Le débat « IA » est sans fin. À écouter, on oscille entre 2 postures radicales : “c’est génial, ça va tout changer”, sans savoir très bien comment ; ou alors “c’est dangereux, il faut s’en méfier”, sans savoir pourquoi. On parle beaucoup. Comprenons-nous ?
Ceci me rappelle une « petite » histoire.
Au XVe siècle, Johannes Gutenberg met au point l’imprimerie. Une révolution. Mais contrairement à ce que l’on pourrait imaginer, tout le monde n’a pas applaudi. Certains y ont vu une menace : une diffusion trop large du savoir, une perte de contrôle pour les élites, un risque de désinformation (déjà) et même la disparition de certains métiers. Les arguments ne sont pas nouveaux, ils ont simplement changé de vocabulaire.
Imaginons un instant si l’on avait décidé collectivement de freiner Gutenberg, de le réguler fortement, voire de l’empêcher de finaliser son invention. Il y aurait probablement eu moins de livres, éducation, moins de diffusion/circulation des idées… et sans doute d’autres sociétés.
5 siècles plus tard, nous rejouons la scène… Similaire, avec de grandes différences mais des réactions étonnement très proches. L’IA suscite les mêmes enthousiasmes rapides, les mêmes inquiétudes immédiates, et, entre les 2, trop peu de prise de recul. Pourtant, comme toute grande rupture technologique, elle transforme les métiers, crée des biais, soulève des questions éthiques et risque des « détournements ». Rien de très surprenant !

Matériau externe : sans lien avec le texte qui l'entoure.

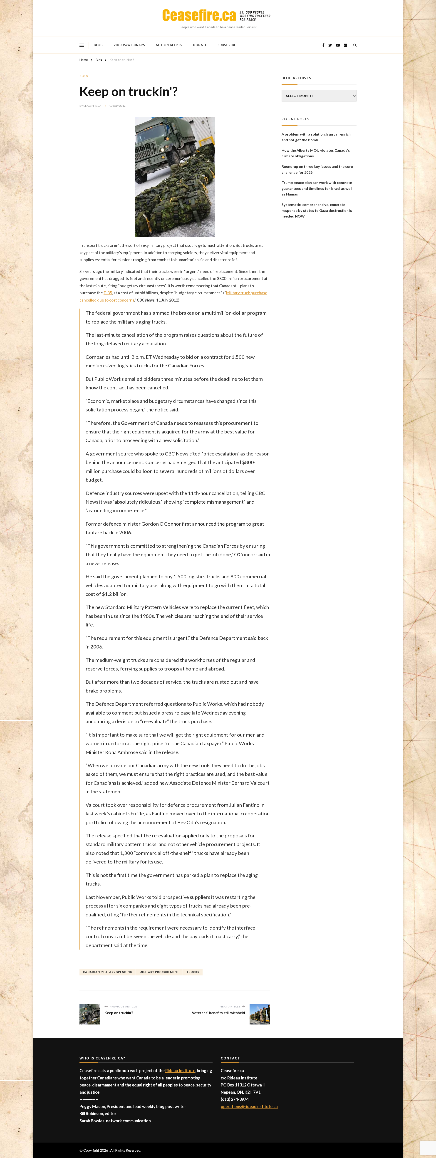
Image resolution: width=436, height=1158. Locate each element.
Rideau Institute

Ce qui est frappant, c’est la constance des réflexes humains. Lorsqu’une technologie dérange, on retrouve souvent les mêmes tentations : contrôler, interdire, simplifier le débat. L’histoire à aujourd’hui nous dit sans cesse que certains ont brûlé des livres, censuré des idées, filtré l’information. Aujourd’hui, ces mécanismes existent toujours, mais sous des formes « subtiles », plus numériques. Quelques lignes de code ou un algorithme bien orienté suffisent. Le contrôle a simplement changé d’apparence.

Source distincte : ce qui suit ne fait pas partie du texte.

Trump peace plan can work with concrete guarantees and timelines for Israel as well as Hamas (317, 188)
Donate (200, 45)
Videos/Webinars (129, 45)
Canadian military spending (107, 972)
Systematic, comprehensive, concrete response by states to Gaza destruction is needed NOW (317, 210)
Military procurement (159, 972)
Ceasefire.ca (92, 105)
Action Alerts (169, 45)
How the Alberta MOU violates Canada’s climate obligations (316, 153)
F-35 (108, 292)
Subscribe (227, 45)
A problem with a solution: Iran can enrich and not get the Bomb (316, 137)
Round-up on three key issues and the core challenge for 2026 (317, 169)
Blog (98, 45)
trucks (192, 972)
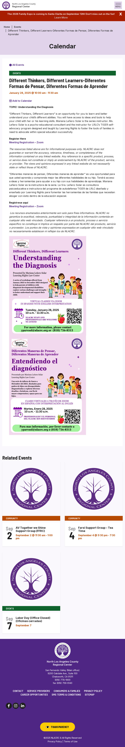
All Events (18, 64)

Que faire pour probablement éviter les deux excès les plus « instinctifs » et « faciles » que sont l’adhésion naïve et le rejet réflexe ? Il existe pourtant une voie plus exigeante, mais plus utile, en cherchant à comprendre, tester, identifier les limites, optimiser les usages et garder un minimum de contrôle. Refuser sans comprendre rassure, adopter sans réfléchir expose.
Si Gutenberg revenait aujourd’hui, il ouvrirait un compte LinkedIn, lirait sans doute, avec un léger sourire, que l’imprimerie a été passagère avec finalement « peu » de cas d’usage concrets vs le monde « digital » d’aujourd’hui… Mes étudiants le montrent chaque jour avec peu de stylos & bouquins dans les cartables.

L’IA n’est ni une religion ni un ennemi. C’est un outil, certes puissant, aux limites complexes à imaginer, mais mérite mieux que des réactions instinctives : elle demande un peu de curiosité, un peu de rigueur, un peu d’humilité; Le futur est passionnant. Apprenons vite avant d’être perdu!